En su primer vuelo en condoravio, allá entre las nubes, el
narrador habla de “una fuerza amoral” que
había decretado que se desalojara
de las cabezas la memoria redundante, sus monumentos, calendarios y mojones,
sus fotos, sus documentos. Gaco y Tamastú y el resto estaban desadheridos de sí.
No tenían nada, no rehacían nada. Carecían de intereses. Una lisis astuta había
liquidado las cosas y las imágenes de las cosas, y en el celeste se
descomponían las prisas, las demoras, las ganas, las penalidades, las revanchas
y hasta la cicatriz de Gaco. Lo que había era vacío. Muy diferente de lo que se
conocía por vacío, y más diferente aún de la nada. Una imposibilidad de
localizar. Una falta de densidad. Una expansión. (97)
Cohen es un gran auditor del lenguaje que trabaja a fuerza
de expansión, desplazamiento y cortes. Los neologismos se superponen con
anacronismos, el lenguaje se tensa descolocado. Lo suyo es un “alarido coral de
fantasías desatadas” (192) que busca purgarse de irrealidades. Porque la
fantasía no reside en la ciencia ficción de los flycoches, los robotos o
la Panconciencia, sino en el lenguaje
mismo, que es auditado a través de esas tretas para vaciarlo finalmente, para
que hable algo más que la “réplica pobre” (96) que vivimos en las palabras como
espejismos.
No vamos a saberlo con precisión.
Parece que la historia no quiere
disiparse en repeticiones. En la secuencia siguiente han saltado unos años.
Aquí el corte es atribuido a “La historia”, una entidad tan
impersonal como una “lisis astuta” o una “fuerza amoral”. Esto nos da la pauta
de adónde conduce esta auditoría: a superar los límites del sujeto, preso de
una realidad cotidiana no muy distinta de la nuestra, donde se sigue la ruta
del dinero de los políticos, donde los funcionarios de organismos recaudadores
son consultores en evasión y donde la burocracia estatal entorpece hasta el
hartazgo cualquier tipo de iniciativa independiente. Es en ese mismo contexto que
Gaco y Tamastú no cejan en sus proyectos y logran, de a ratos y a fuerza de
diálogo y empeño, deshaderirse de sí mismos para que hable ese algo más:
En ese punto del diálogo los
vieron caer las vallas que aislaban sus respectivas mentes de las cosas; más, las
lomas pensaban por ellos y la hierba pensaba por todo el resto. Caían incluso
los límites físicos. Podían llegar a desintegrarse en el arroyo. (84)

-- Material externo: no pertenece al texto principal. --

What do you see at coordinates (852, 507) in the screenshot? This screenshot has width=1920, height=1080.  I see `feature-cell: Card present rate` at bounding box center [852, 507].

Aquí vemos una especie de éxtasis a lo juanele y, sin
embargo, “en cada uno de ellos de golpe se hace presente un sujeto” (196). Por
eso la perenne necesidad de auditar la palabra, para poder “agregar un poquito
más de cosa real que esté a la altura de lo que ya hay” (96). Porque “no hay
ningún organismo que exista por sí solo” (80).
Es cierto que no basta con indignarse, que se puede hacer
algo más a fuerza de voluntad; pero también es cierto que se puede buscar la
forma de escuchar –otro sentido posible para auditar– ese algo más que no somos nosotros y que la temible prosa
estatal se encarga de ocultar. Bienvenidos los cortes y las sacudidas entonces.
En esa auditoría hay algo de redención.